The Next New Thing

Jim Rogers is best known for his swashbuckling adventures in remote corners of the globe, as documented in Investment Biker and Adventure Capitalist. But now he brings us something different…a book of practical investment advice. What’s the latest investment to have caught Rogers’ eye? All will be explained…

A new bull market is under way, and it is in commodities-the “raw materials,” “natural resources,” “hard assets,” and “real things” that are the essentials of not just your life, but the lives of everyone in the world. Every time you walk into the supermarket or the mall, you’re surrounded by commodities that are traded around the world. When you get into your car or truck, you are surrounded by other widely traded commodities.

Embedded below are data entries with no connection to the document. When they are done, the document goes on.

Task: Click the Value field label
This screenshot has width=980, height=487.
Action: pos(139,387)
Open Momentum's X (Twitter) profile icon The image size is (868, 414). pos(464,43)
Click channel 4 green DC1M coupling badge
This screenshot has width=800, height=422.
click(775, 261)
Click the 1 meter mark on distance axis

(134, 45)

Without the commodities, “futures markets” to set and regulate prices, the things we all need in life would be scarce and often too expensive. These essentials include oil, natural gas, wheat, corn, cotton, soybeans, aluminum, copper, silver, gold, cattle, hogs, pork bellies, sugar, coffee, cocoa, rice, wool, rubber, lumber, and the 80 or so other things listed in the traders’ bible, the Commodity Research Bureau (CRB) Yearbook.

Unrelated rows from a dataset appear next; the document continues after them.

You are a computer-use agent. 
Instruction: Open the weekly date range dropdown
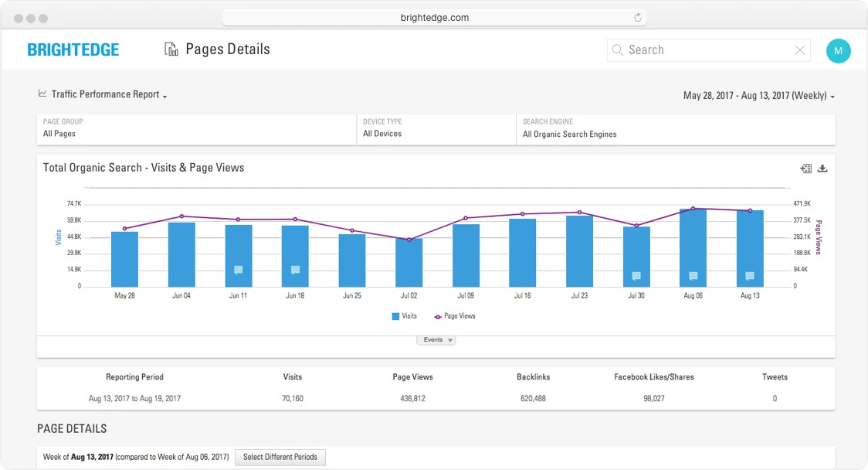coord(758,95)
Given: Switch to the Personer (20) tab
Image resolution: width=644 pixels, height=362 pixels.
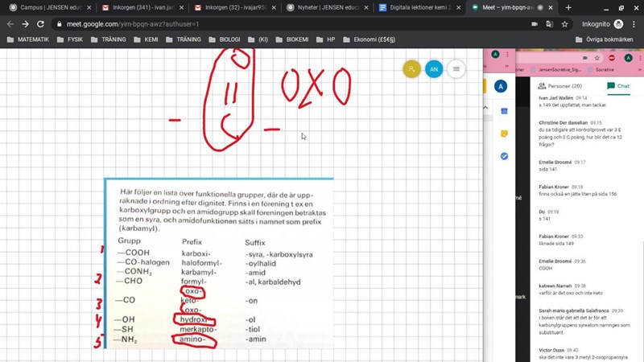Looking at the screenshot, I should click(x=565, y=85).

Commodities are so pervasive that, in my view, you really cannot be a successful investor in stocks, bonds, or currencies without understanding them. You must understand commodities even if you only invest in stocks and bonds. Commodities belong in every truly diversified portfolio. Investing in commodities can be a hedge against a bear market in stocks, rampant inflation, even a major downturn in the economy. Commodities are not the “risky business” they have been made out to be. In fact, I believe that investing in commodities will represent an enormous opportunity for the next decade or so.

For most investors, commodities trading is a land of mystery full of legendary dragons. Intelligent, well-informed people who can recite P/E ratios of large caps and small caps, who study the balance sheets of high techs and biotechs, semiconductors, and small banks in the South, self-proclaimed “savvy investors” who follow bond prices and yields more closely than the baseball box scores and who might even have an eye on the dollar versus the euro, the yen, and the Swiss franc, know nothing about commodities. And if they do know something, it’s typically second- or third-hand information, usually mistaken, and, more often than not, involves a cautionary tale about “a brother-in-law who lost his shirt in soybeans.” Like Americans who never travel to foreign countries for fear of being humiliated or cheated because they don’t know the local language and customs, investors who shy away from commodities are missing out on an incredible opportunity.

You cannot ignore an entire sector of the marketplace-not if you really want to be considered an “intelligent investor.” If a friend of yours who was heavily invested in the stock market went through the 1990s without even considering buying a technology stock, and ignored what was happening in the world of Microsoft, Cisco, Amazon, eBay, and even IBM, surely you would find such behavior strange. Yet that is precisely what most investors have done with respect to commodities.

Commodities Bull Market: The Perils of Ignorance

One reason that companies and stocks did so well in the 1980s and 1990s was that raw materials were in a bear market: Cheap commodity prices removed the cost and margin pressures from companies that depend on natural resources to do business. Investors who figured out that the commodity bear market was ending in the late 1990s realized that the stock bull market would be ending, too. The CNBC anchors were still giggling with glee, still advising to buy more dot-com shares, while the smart investors were exiting the market and moving to commodities. They could see that the costs of doing business would soon start eating away at profits-and that stock prices would soon follow.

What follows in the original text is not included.